7M3. When comparing models with an information criterion, why must all models be fit to exactly the same observations? What would happen to the information criterion values, if the models were fit to different numbers of observations? Perform some experiments, if you are not sure.
#Information criterion depends on the total deviance which in turn depends on the number of observations. So when comparing models if there were different numbers of observations it will result in different Information Criterion, that way relative model accuracy is also lost in model comparison so that's why all models must be fit to exactly the same number of observations,
7M4. What happens to the effective number of parameters, as measured by PSIS or WAIC, as a prior becomes more concentrated? Why? Perform some experiments, if you are not sure.
#Prior and effective number of parameters are indirectly proportional, that's why as prior becomes more concentrated, the effective number of parameters decreases.

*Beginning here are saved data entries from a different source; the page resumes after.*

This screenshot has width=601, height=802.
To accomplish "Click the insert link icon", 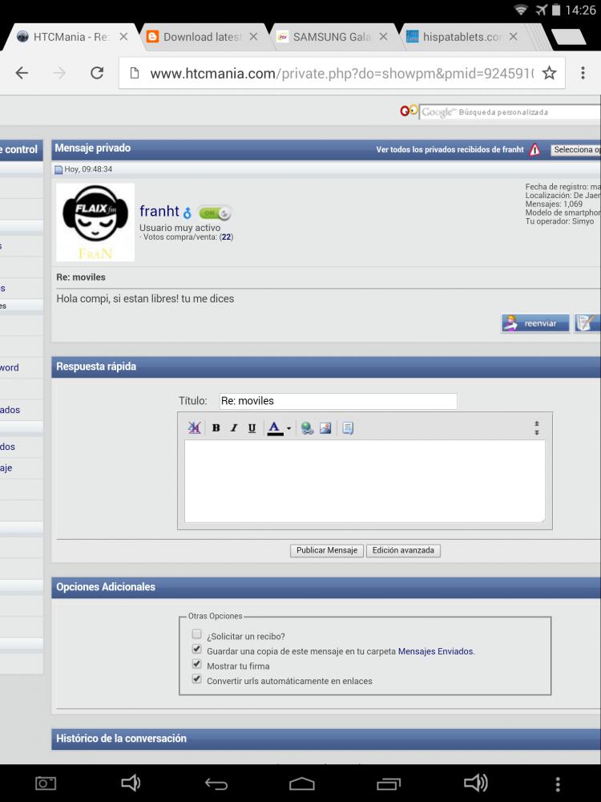I will [x=308, y=428].
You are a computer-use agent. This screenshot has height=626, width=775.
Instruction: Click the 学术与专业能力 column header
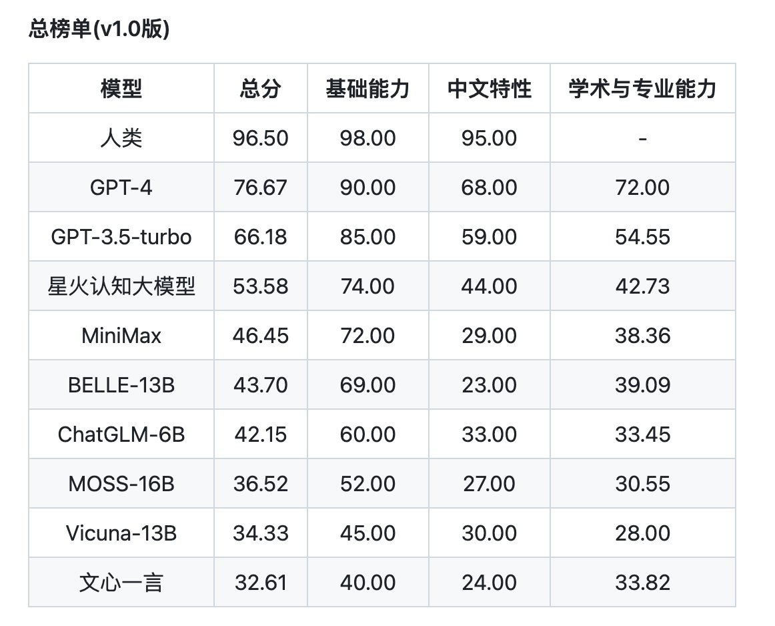[x=642, y=89]
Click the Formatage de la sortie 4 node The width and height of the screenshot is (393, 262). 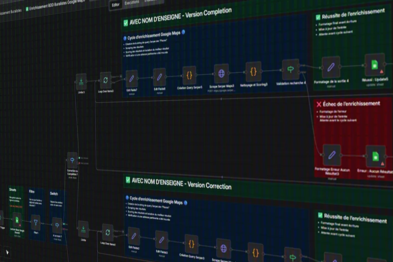[331, 67]
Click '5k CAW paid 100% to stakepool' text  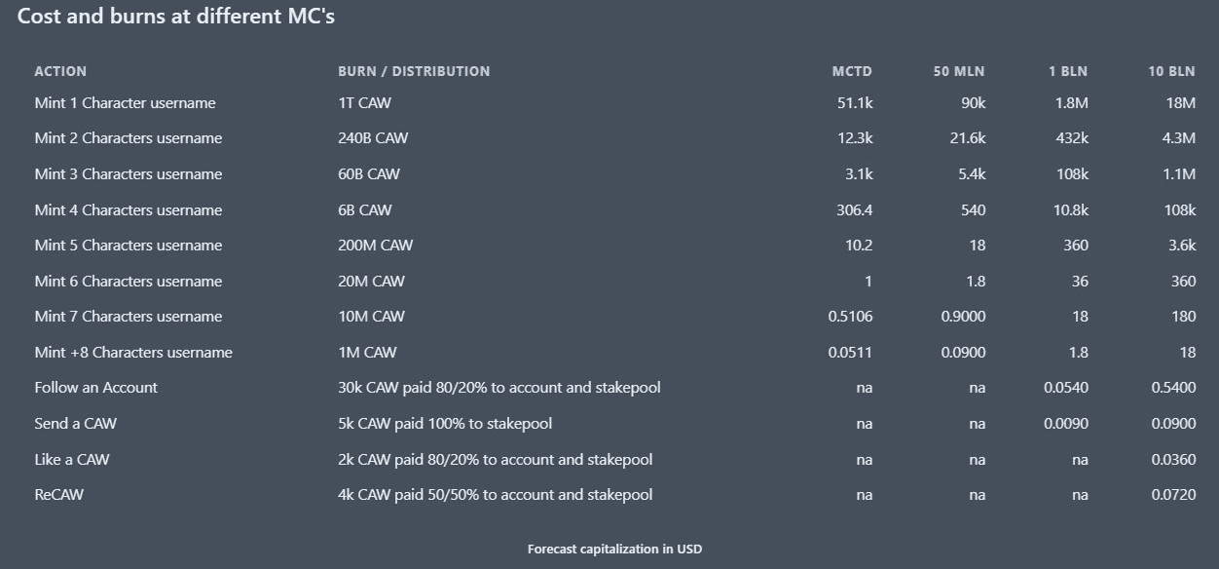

This proportionality can be observed from the WAIC mathematical equation:
# WAIC(y, Θ) = -2(lppd - varΘ logp(yi|Θ))
7M5. Provide an informal explanation of why informative priors reduce overfitting.
#Informative priors are regularizing, in other words, informative priors are more conservative, they learn less from the sample, so when such a model is applied, since the number of parameters these priors look for are limited there is no chance of an overfitting scenario.
7M6. Provide an informal explanation of why overly informative priors result in underfitting.
#Overly informative priors resulting in underfitting can also be explained in the same way as above, overly informative priors are "too conservative", therefore, the number of parameters these priors look for are too limited and picky to develop a proper model.